Ausgewählter Auszug:
-*-

Nichts ist klar im Glücksspielrecht

von Prof. Dr. Marc Liesching, veröffentlicht am 14.11.2017

Im Kielwasser der Berichterstattung zu den Paradise Papers hat der Journalismus wieder einmal die seit Jahren unveränderten Gegebenheiten des Online-Glücksspiels als berichterstattungswürdig entdeckt. Im Beitrag „Die deutschen Banken und das Online-Glücksspiel“ der Tagesschau wird z.B. ausgeführt: „Zahlreiche deutsche Banken und Zahlungsdienstleister verstoßen offenbar systematisch gegen deutsche Gesetze, indem sie Zahlungen für illegale Internet-Casinos abwickeln“.

Auch wenn gemeinhin bekannt ist, dass in der journalistischen Diktion „offenbar“ nichts anderes bedeutet als „möglicherweise, genau wissen wir es nicht“, erscheint es sinnvoll, zum aktuellen journalistischen Schlaglicht folgende Informationen nachzureichen:

  • Den für die Regulierung des Glücksspielrechts zuständigen Bundesländern ist es bis heute nicht gelungen, eine kohärente Glücksspielgesetzgebung auf den Weg zu bringen, welche den Schwarzmarkt einer effektiven Regulierung zuführt. Das GlüStV-Konzessionsmodell für Sportwetten im Internet unter Beteiligung der Glücksspielkommission ist von der Rechtsprechung als rechtswidrig erachtet worden. Zudem hat die EU-Kommission mehrfach Zweifel an der EU-Rechtskonformität geäußert.
  • Der mühsam erarbeitete Entwurf eines zweiten Glücksspieländerungsstaatsvertrags, welcher sich schon auf minimale Änderungen beschränkte, wird aufgrund fehlenden Konsenses aller Bundesländer nicht umgesetzt werden. Auf Antrag der Fraktionen von CDU, Bündnis 90/Die Grünen, FDP und den Abgeordneten des SSW (SH LT-Drs. 19/165) hat das Land Schleswig-Holstein sich gegen den 2. GlüÄndStV gestellt und gefordert, das Glücksspielrecht europarechtskonform auszugestalten und damit eine tragfähige, transparente und diskriminierungsfreie Glücksspielregulierung in Deutschland zu schaffen.

-*-

Rohdaten:
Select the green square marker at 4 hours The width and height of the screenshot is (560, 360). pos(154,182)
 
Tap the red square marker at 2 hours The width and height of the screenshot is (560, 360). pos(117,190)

-*-

Arbeitsauftrag 1: Schreib aus dem Auszug zum Glücksspielrecht wortgetreu den Teil ab, der mit „Auch wenn gemeinhin“ anfängt und bis einschließlich „der EU-Rechtskonformität geäußert.“ weitergeht.
Arbeitsauftrag 2: Führe den Text über das Glücksspielrecht im Anschluss an seinen letzten Satz fort.

Schriftliche Antwort 1:
Auch wenn gemeinhin bekannt ist, dass in der journalistischen Diktion „offenbar“ nichts anderes bedeutet als „möglicherweise, genau wissen wir es nicht“, erscheint es sinnvoll, zum aktuellen journalistischen Schlaglicht folgende Informationen nachzureichen:

  • Den für die Regulierung des Glücksspielrechts zuständigen Bundesländern ist es bis heute nicht gelungen, eine kohärente Glücksspielgesetzgebung auf den Weg zu bringen, welche den Schwarzmarkt einer effektiven Regulierung zuführt. Das GlüStV-Konzessionsmodell für Sportwetten im Internet unter Beteiligung der Glücksspielkommission ist von der Rechtsprechung als rechtswidrig erachtet worden. Zudem hat die EU-Kommission mehrfach Zweifel an der EU-Rechtskonformität geäußert.

Schriftliche Antwort 2:
  • Der Vorstoß Schleswig-Holsteins postuliert auch eine Aufhebung des Totalverbots für Online-Casinospiele und Online-Pokerspiele, um endlich eine europarechtskonforme regulatorische Gleichbehandlung von Online-Sportwetten einerseits sowie Online-Casino- und Online-Pokerspielen andererseits zu erreichen.
  • Die in dem Tagesschau-Beitrag als „illegal“ bezeichneten Internet-Casinos verfügen in der Regel in anderen EU-Staaten über eine gültige Glücksspielerlaubnis. Insoweit ist die Dienstleistungsfreiheit zu beachten, die nach der Rechtsprechung des EUGH grundsätzlich auch für EU-ausländische Lizenznehmer gilt, die über keine Konzession im Inland verfügen (EuGH, Urt. v. 8.9.2010 – C-46/08).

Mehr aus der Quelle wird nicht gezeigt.